• [TESTO DA LEGGERE]:

-----

IL PALAZZO
DI VETRO CHE NON C’E
Calvirisortanews, 16 maggio 2007
Vito Taffuri
Potrebbe essere questo l’inizio di una fiaba politica, ma
il finale non è affatto a lieto fine. Il “Palazzo di vetro”,
infatti, è stato uno degli slogan vincenti della lista “Uniti per Calvi” alle
passate elezioni del 2004, punto forte del programma presentato agli elettori
per ottenerne la fiducia.
L’obiettivo era ambizioso: rendere partecipe la
cittadinanza della vita amministrativa del comune, da svolgere con procedure
rispettose della legge e verificabili dagli stessi interessati, direttamente o attraverso
la garanzia offerta dai consiglieri di minoranza; accesso agli uffici per
richiedere ed ottenere informazioni, con un’istituzione vicina ai cittadini, in
grado di ascoltarne le istanze e soddisfarle in modo
trasparente. Una bella storiella, rimasta però tale, come
dimostra la seguente incredibile vicenda.

-----

• [SFIDE]:
(1) Elenca tutti i verbi all'infinito che compaiono nell'articolo nel passo da "L’obiettivo era ambizioso" a "trasparente", così come vi sono scritti.
(2) Riporta fedelmente dall'articolo il passo che va da "L’obiettivo era ambizioso: rendere" a "seguente incredibile vicenda.".
Per svolgere il lavoro i dati non servono.

[Voci da un insieme di dati]
-----

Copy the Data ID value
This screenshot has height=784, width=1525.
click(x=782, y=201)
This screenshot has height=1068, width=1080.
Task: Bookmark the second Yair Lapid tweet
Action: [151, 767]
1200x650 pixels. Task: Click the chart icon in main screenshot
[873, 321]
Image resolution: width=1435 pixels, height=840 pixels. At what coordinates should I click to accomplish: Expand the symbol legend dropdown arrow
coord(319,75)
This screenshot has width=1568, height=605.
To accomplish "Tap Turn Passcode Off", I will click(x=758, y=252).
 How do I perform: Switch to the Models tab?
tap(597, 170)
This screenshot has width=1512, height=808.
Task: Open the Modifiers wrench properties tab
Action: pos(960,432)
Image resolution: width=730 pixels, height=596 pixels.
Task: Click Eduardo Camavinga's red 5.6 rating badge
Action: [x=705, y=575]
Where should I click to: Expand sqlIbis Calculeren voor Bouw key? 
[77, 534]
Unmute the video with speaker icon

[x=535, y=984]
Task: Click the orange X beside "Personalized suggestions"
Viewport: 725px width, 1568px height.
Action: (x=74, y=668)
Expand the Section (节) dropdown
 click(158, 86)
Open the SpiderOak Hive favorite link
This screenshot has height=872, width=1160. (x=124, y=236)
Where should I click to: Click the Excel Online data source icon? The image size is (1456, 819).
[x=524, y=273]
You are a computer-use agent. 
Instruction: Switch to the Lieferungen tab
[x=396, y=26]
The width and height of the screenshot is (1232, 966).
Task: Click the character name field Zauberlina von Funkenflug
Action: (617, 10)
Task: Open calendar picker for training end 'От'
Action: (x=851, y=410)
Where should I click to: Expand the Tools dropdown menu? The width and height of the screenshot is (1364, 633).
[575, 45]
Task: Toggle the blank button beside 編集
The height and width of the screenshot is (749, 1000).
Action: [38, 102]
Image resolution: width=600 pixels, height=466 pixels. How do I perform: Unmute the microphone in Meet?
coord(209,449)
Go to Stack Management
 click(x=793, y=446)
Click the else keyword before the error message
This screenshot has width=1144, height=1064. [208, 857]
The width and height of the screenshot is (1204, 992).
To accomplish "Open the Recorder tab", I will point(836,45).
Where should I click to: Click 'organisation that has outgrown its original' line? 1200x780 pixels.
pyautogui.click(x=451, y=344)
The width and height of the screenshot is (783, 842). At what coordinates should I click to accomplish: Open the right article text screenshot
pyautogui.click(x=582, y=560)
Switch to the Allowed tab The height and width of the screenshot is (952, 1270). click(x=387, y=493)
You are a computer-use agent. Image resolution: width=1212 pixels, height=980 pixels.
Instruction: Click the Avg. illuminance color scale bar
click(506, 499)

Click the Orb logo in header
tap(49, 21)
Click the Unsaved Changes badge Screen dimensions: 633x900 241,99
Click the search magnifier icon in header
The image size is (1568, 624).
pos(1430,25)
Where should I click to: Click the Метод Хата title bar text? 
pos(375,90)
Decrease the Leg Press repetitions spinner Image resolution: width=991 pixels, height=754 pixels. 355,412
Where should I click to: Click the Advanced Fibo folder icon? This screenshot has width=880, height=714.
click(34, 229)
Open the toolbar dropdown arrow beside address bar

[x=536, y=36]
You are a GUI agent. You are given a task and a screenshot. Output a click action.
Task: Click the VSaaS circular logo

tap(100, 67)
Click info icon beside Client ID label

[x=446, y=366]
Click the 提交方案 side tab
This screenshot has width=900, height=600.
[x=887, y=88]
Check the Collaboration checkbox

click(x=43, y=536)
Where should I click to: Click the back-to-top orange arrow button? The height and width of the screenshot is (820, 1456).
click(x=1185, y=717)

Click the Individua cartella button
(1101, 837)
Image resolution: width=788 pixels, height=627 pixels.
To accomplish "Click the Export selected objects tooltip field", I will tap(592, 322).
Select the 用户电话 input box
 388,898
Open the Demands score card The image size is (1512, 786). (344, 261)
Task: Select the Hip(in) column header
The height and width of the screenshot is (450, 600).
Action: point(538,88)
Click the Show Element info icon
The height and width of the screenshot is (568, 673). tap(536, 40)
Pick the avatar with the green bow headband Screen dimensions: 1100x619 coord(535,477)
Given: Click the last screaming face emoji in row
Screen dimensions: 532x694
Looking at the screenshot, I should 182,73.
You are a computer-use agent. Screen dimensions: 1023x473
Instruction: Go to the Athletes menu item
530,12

-----

• [SOLUZIONI]:
(1) rendere, svolgere, richiedere, ottenere, ascoltarne, soddisfarle

(2)
L’obiettivo era ambizioso: rendere partecipe la
cittadinanza della vita amministrativa del comune, da svolgere con procedure
rispettose della legge e verificabili dagli stessi interessati, direttamente o attraverso
la garanzia offerta dai consiglieri di minoranza; accesso agli uffici per
richiedere ed ottenere informazioni, con un’istituzione vicina ai cittadini, in
grado di ascoltarne le istanze e soddisfarle in modo
trasparente. Una bella storiella, rimasta però tale, come
dimostra la seguente incredibile vicenda.